I am trying to create a duplicate username checker and I am thinking this is probably the way to do it correct me if im wrong. Basically I want the username the user input to be stored in a variable called userName and then use that variable to check and see if there are any LIKE rows in the database and if so return a count of 1 or more to a variable named $count I would then have an IF ELSE statement that would either yell at the user or let them continue. I have run into a problem using the LIKE statement. I think my syntax could be wrong since I have been trying several different methods but still no luck.
Main Code
<?php
require 'DB.php';
$userName = "tes";
echo $userName;
try{
$stmt = $conn->prepare('SELECT COUNT(*) FROM `CLL_users` WHERE `user_name` LIKE "% . ":userName" . "');
$stmt->bindValue(':userName', $userName);
$stmt->execute();
$count = $stmt->fetchColumn();
return $count;
echo $count;
} catch (PDOException $e){
echo 'Connection failed: ' . $e->getMessage();
}
?>
It appears you're trying to do string concatenation in MySQL using invalid syntax. Try this:
'SELECT COUNT(*) FROM `CLL_users` WHERE `user_name` LIKE CONCAT("%",:userName)'
You can probably use = instead of LIKE. The SQL syntax in itself isn't case-sensitive. I think you might be able to set up your database so that certain tables are case sensitive but I know for a fact through usage that no tables in my own MySQL database are. If you're unsure it's easy to try, just run a select with a username you know is in there but write it with different casing.

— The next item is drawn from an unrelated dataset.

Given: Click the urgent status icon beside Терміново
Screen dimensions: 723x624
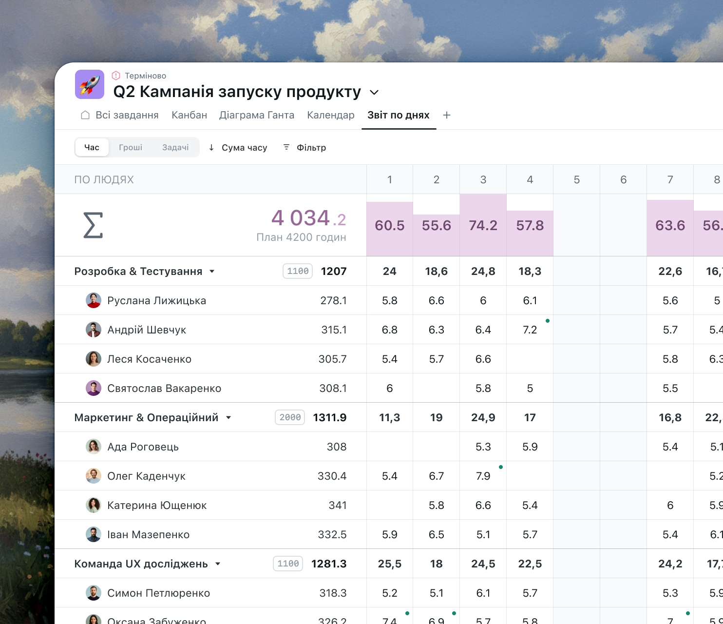Looking at the screenshot, I should (116, 76).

Just do a select WHERE 'user_name'=$entered_username, if you get one or more don't add the new user, if not go ahead. You could of course mark the user_field as unique, that way you'd know for sure you won't have duplicates, might be something worth looking at.
Try to use this select:
("SELECT COUNT(*) FROM CLL_users WHERE user_name LIKE "% . "'".$userName."'");